__DOEL 1__:
Schrijf uit de records de regels over vanaf de regel met "Google Pay (659, 774)" tot en met het einde van de records. Neem ze letterlijk en in dezelfde volgorde over.

__BRONTEKST__:
•••••

Ik vrees dat het maken van onderscheid tussen niveau I en niveau II tot een nieuwe vorm van dualisme kan leiden. Alle inspanningen worden dan gericht op het doen opstijgen van onze luchtballon, weg van het slagveld. Mensen die hier druk mee zijn denken niet altijd even goed na over dit opstijgen. Want in de radicale eenheidsgedachte stijgt de ballon niet op maar lost hij op, inclusief de passagiers. Wat vinden we van die gedachte?
Op dit moment merk ik dat ik aangetrokken word door visies die uitgaan van het mysterie van de incarnatie en die liefde en aandacht tonen voor al de aspecten van ons menselijk bestaan. Het Woord is vlees geworden, en dat was geen ongelukje. Mijn vragen cirkelen vooral rond het thema van het menselijk leed en onze houding daartoe en naar ethische vragen waarbij ik geïnspireerd word door de visie van Levinas. Ik merk dat ik de warmte van de klassiek Christelijk-humanistische houding koester en dat ik geniet van de liefdevolle en betrokken boodschap zoals bijvoorbeeld die van Richard Rohr, een Franciscaans geestelijk leraar.
Samenvattend: Ooit liet ik de klassiek Christelijke visie op een wraaklustige God los. Deze verlossing wens ik iedereen toe. Momenteel zie ik echter in ECIW-kringen een nieuw geloof ontstaan waarbij het geloof in een wraaklustige God plaats maakt voor geloof in een lacherige Jezus. Dit houdt me bezig.
Ik heb nu niet veel gezegd over non-duale leraren uit niet ECIW-hoek. Daar wil ik me ook geen houding over aanmatigen. Wel merk ik zelf in hun leer in feite dezelfde thematiek. Aan de ene kant zie ik de aantrekkelijkheid van “vertoeven in eenheid” met een rustige en serene blik, vervuld van innerlijke vrede. Aan de andere kant vrees ik dat dit in feite dezelfde visie is als die van de ECIW-luchtballon, een escape richting absolute relativering met verlies van commitment voor onze wereld en onze naasten. Moge Gods liefde ons verder leiden.

•••••

__RECORDS BIJ OPDRACHT__:
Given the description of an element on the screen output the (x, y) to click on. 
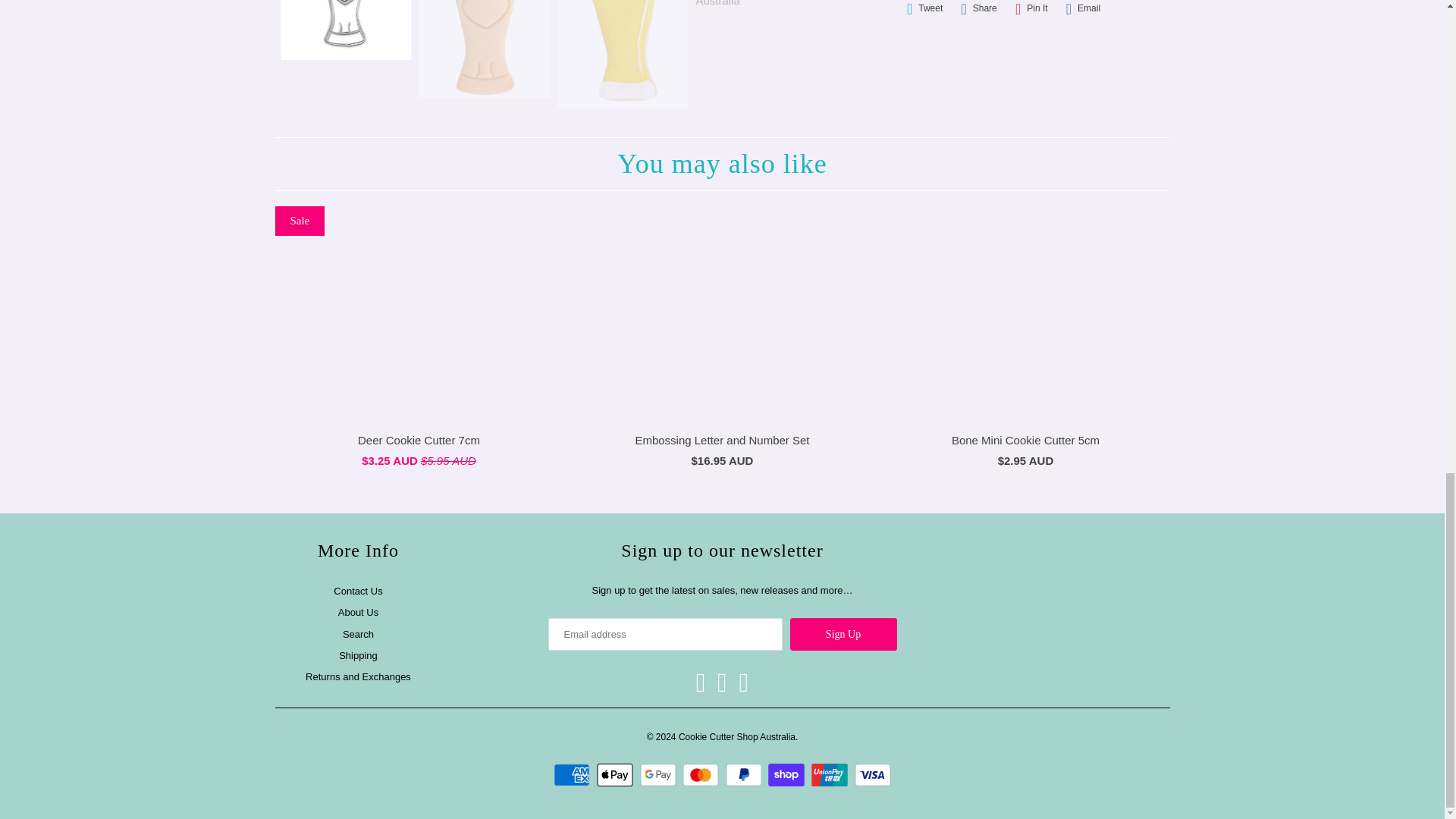
Google Pay (659, 774)
American Express (573, 774)
Sign Up (843, 634)
Share this on Facebook (978, 10)
Share this on Pinterest (1031, 10)
Union Pay (830, 774)
Apple Pay (616, 774)
Email this to a friend (1083, 10)
PayPal (745, 774)
Mastercard (702, 774)
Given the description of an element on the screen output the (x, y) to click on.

•••••

__DOEL 2__:
Geef de volledige brontekst woord voor woord weer.

__RESULTAAT OEFENING 1__:
Google Pay (659, 774)
American Express (573, 774)
Sign Up (843, 634)
Share this on Facebook (978, 10)
Share this on Pinterest (1031, 10)
Union Pay (830, 774)
Apple Pay (616, 774)
Email this to a friend (1083, 10)
PayPal (745, 774)
Mastercard (702, 774)
Given the description of an element on the screen output the (x, y) to click on.

__RESULTAAT OEFENING 2__:
Ik vrees dat het maken van onderscheid tussen niveau I en niveau II tot een nieuwe vorm van dualisme kan leiden. Alle inspanningen worden dan gericht op het doen opstijgen van onze luchtballon, weg van het slagveld. Mensen die hier druk mee zijn denken niet altijd even goed na over dit opstijgen. Want in de radicale eenheidsgedachte stijgt de ballon niet op maar lost hij op, inclusief de passagiers. Wat vinden we van die gedachte?
Op dit moment merk ik dat ik aangetrokken word door visies die uitgaan van het mysterie van de incarnatie en die liefde en aandacht tonen voor al de aspecten van ons menselijk bestaan. Het Woord is vlees geworden, en dat was geen ongelukje. Mijn vragen cirkelen vooral rond het thema van het menselijk leed en onze houding daartoe en naar ethische vragen waarbij ik geïnspireerd word door de visie van Levinas. Ik merk dat ik de warmte van de klassiek Christelijk-humanistische houding koester en dat ik geniet van de liefdevolle en betrokken boodschap zoals bijvoorbeeld die van Richard Rohr, een Franciscaans geestelijk leraar.
Samenvattend: Ooit liet ik de klassiek Christelijke visie op een wraaklustige God los. Deze verlossing wens ik iedereen toe. Momenteel zie ik echter in ECIW-kringen een nieuw geloof ontstaan waarbij het geloof in een wraaklustige God plaats maakt voor geloof in een lacherige Jezus. Dit houdt me bezig.
Ik heb nu niet veel gezegd over non-duale leraren uit niet ECIW-hoek. Daar wil ik me ook geen houding over aanmatigen. Wel merk ik zelf in hun leer in feite dezelfde thematiek. Aan de ene kant zie ik de aantrekkelijkheid van “vertoeven in eenheid” met een rustige en serene blik, vervuld van innerlijke vrede. Aan de andere kant vrees ik dat dit in feite dezelfde visie is als die van de ECIW-luchtballon, een escape richting absolute relativering met verlies van commitment voor onze wereld en onze naasten. Moge Gods liefde ons verder leiden.